Aim of the exercise =>
Leaving out the pictures, return word for word the stretch of entries below from the line holding "You are a computer-use" through the line holding "Click the scrollbar down arrow".

Material to process =>

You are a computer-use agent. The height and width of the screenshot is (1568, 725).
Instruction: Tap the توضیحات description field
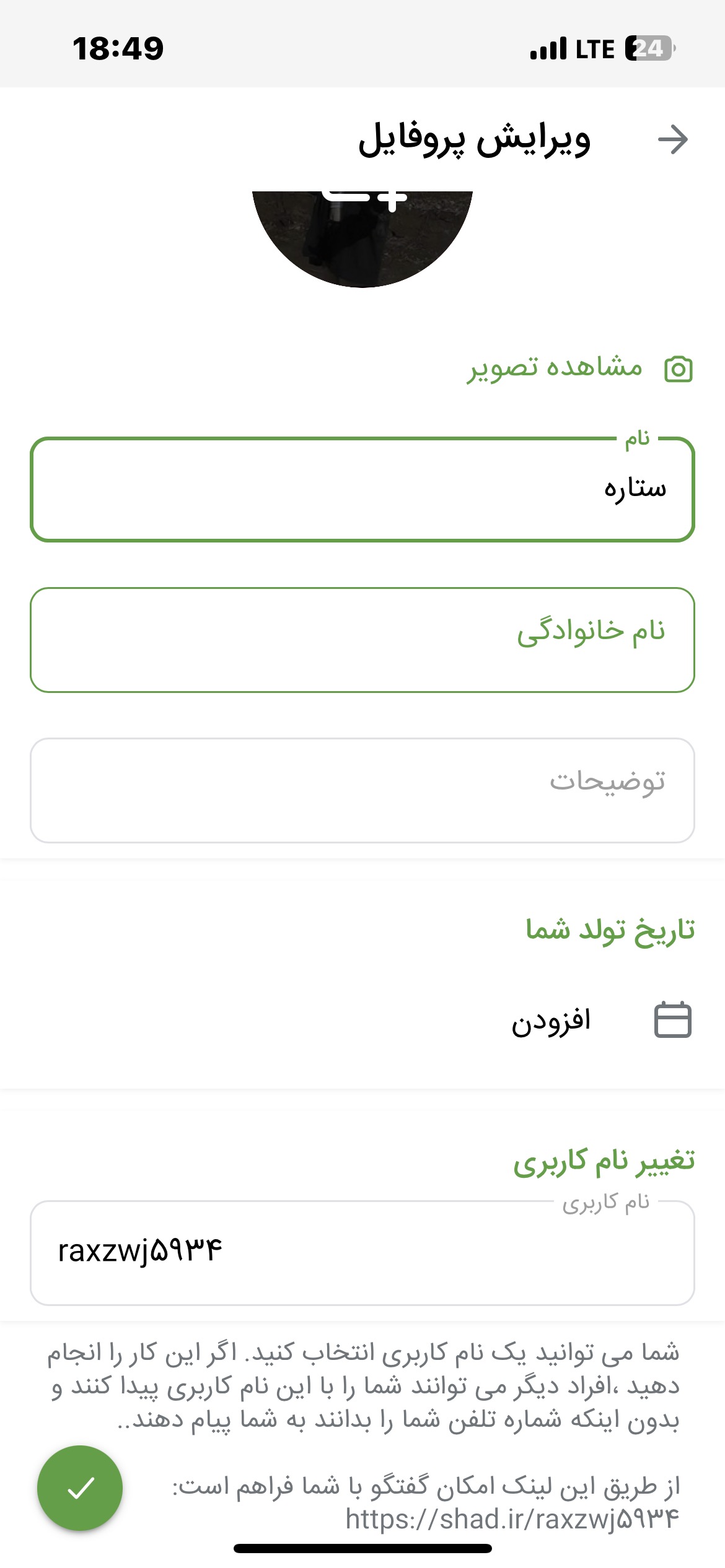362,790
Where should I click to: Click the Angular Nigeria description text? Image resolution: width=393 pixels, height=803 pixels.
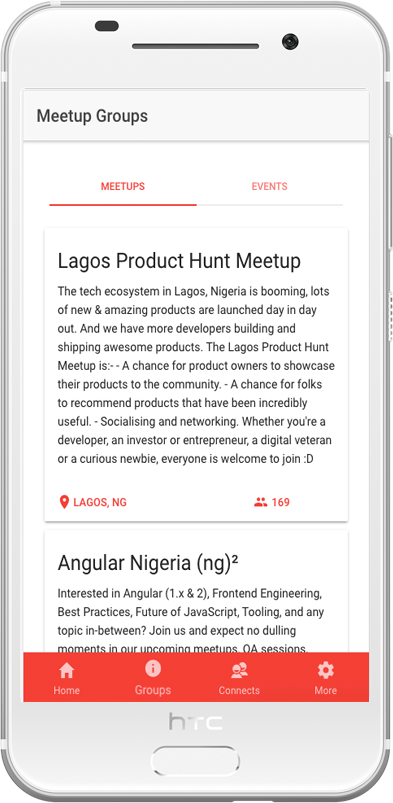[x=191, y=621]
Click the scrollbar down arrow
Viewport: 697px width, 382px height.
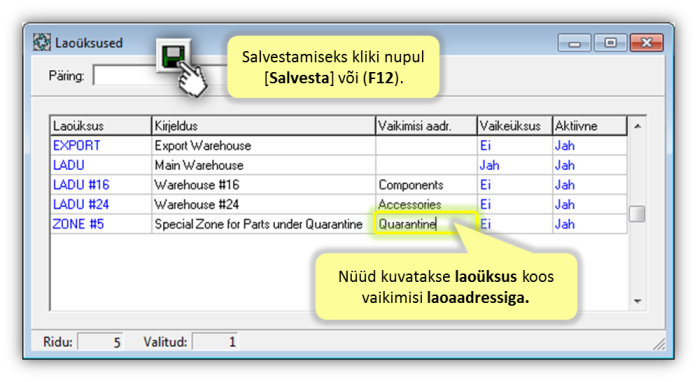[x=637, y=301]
* * *
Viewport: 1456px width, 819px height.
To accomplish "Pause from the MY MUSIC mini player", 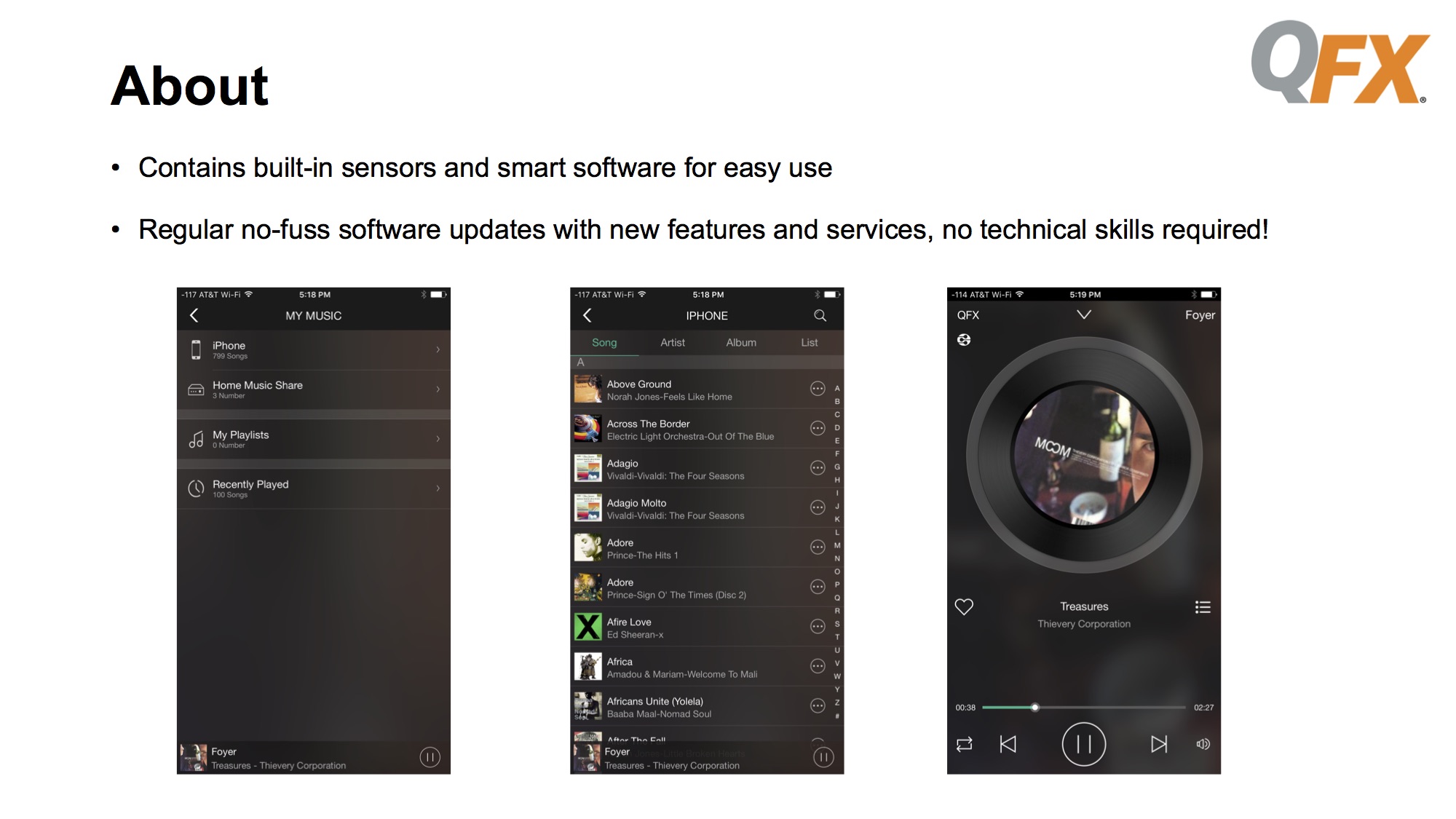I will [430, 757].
---
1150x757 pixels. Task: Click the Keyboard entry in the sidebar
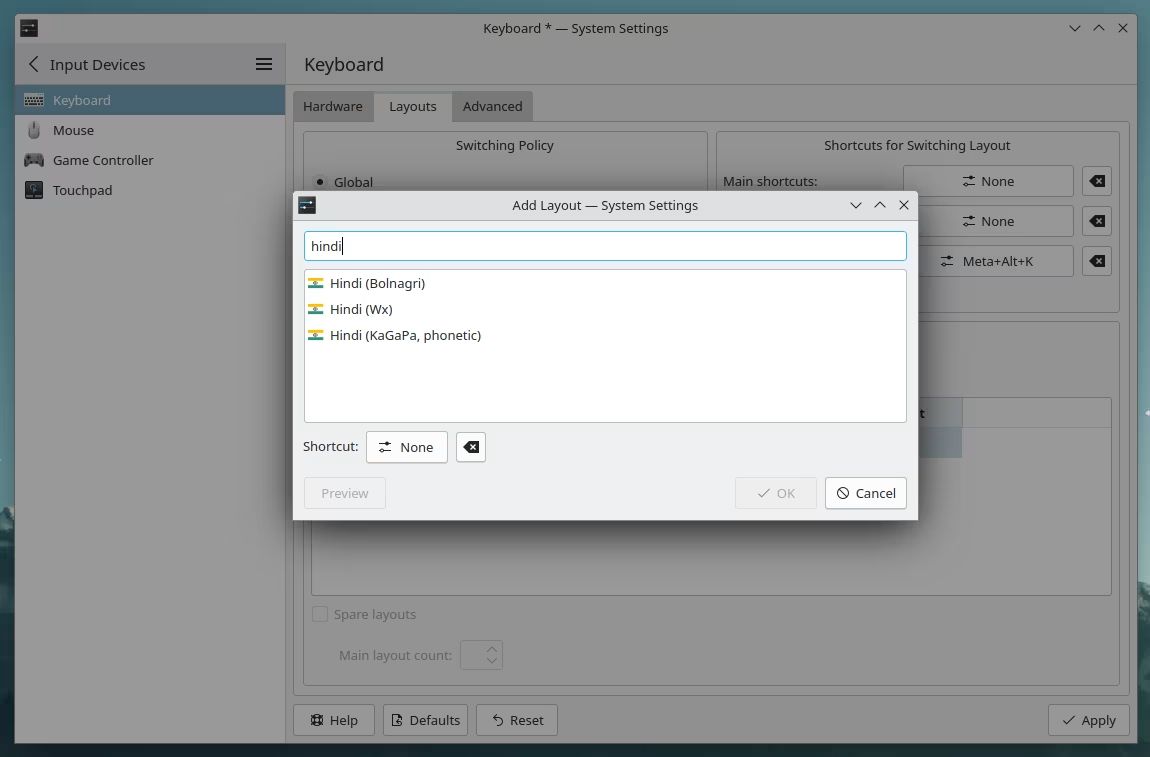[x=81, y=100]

Response area =>
You are a computer-use agent. The height and width of the screenshot is (1568, 725).
Instruction: Tap the توضیحات description field
362,790
Where should I click to: Click the Angular Nigeria description text? Image resolution: width=393 pixels, height=803 pixels.
[x=191, y=621]
Click the scrollbar down arrow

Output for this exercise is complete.